Apr : Comment tu te sens dans le travail ?

Tito : En fait, dans le travail, les pesadores, qui sont aussi des superviseurs et dont la majorité sont des Haïtiens, nous traitent comme des animaux. On paie les pesadores très bien, avec bonus et assurance de santé, eux qui, pourtant, ne font rien et qui passent tout le temps dans les plantations à dormir et à raconter des blagues. Cependant, le peu d'argent qu'on nous paie, nous qui travaillons réellement, ne suffit même pas à donner à manger à nos familles, voire envoyer les enfants à l'école ou à l'hôpital…

Les pesadores nous font savoir que si nous valions quelque chose, nous ne serions pas venus vivre et travailler ici dans un batey. Nous nous sentons vraiment humiliés et sans défense.

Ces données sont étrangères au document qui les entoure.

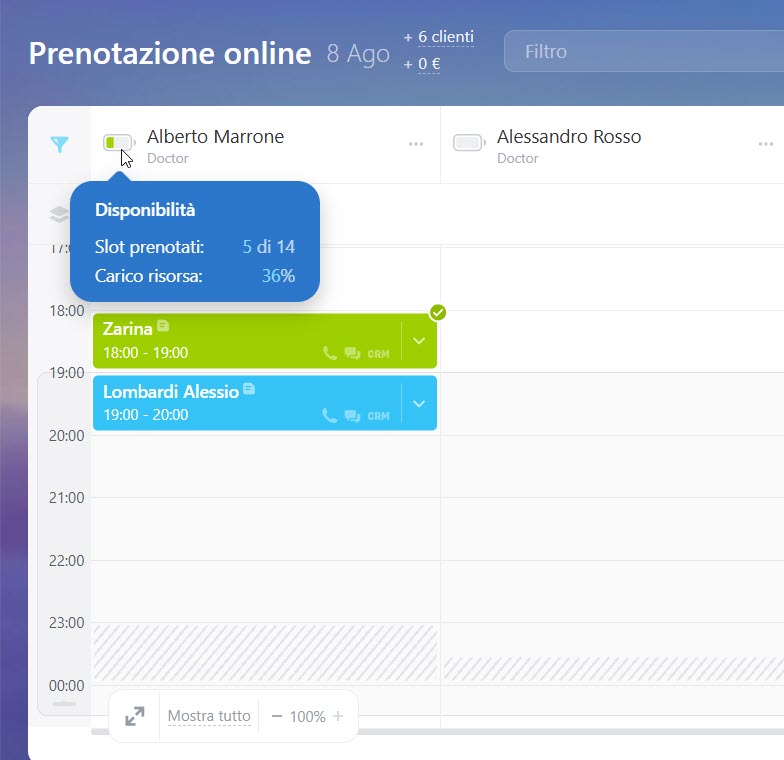Open Alberto Marrone's three-dot menu
Viewport: 784px width, 760px height.
tap(416, 145)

Apr : Quel est le message que vous aimeriez envoyer à vos compatriotes en Haïti ?

Tito : J'aimerais que l'actuel gouvernement haïtien parle avec les autorités dominicaines pour leur demander de traiter les braceros haïtiens comme des êtres humains, en appréciant et récompensant notre travail à sa juste valeur et en nous offrant des conditions de vie et de travail dignes.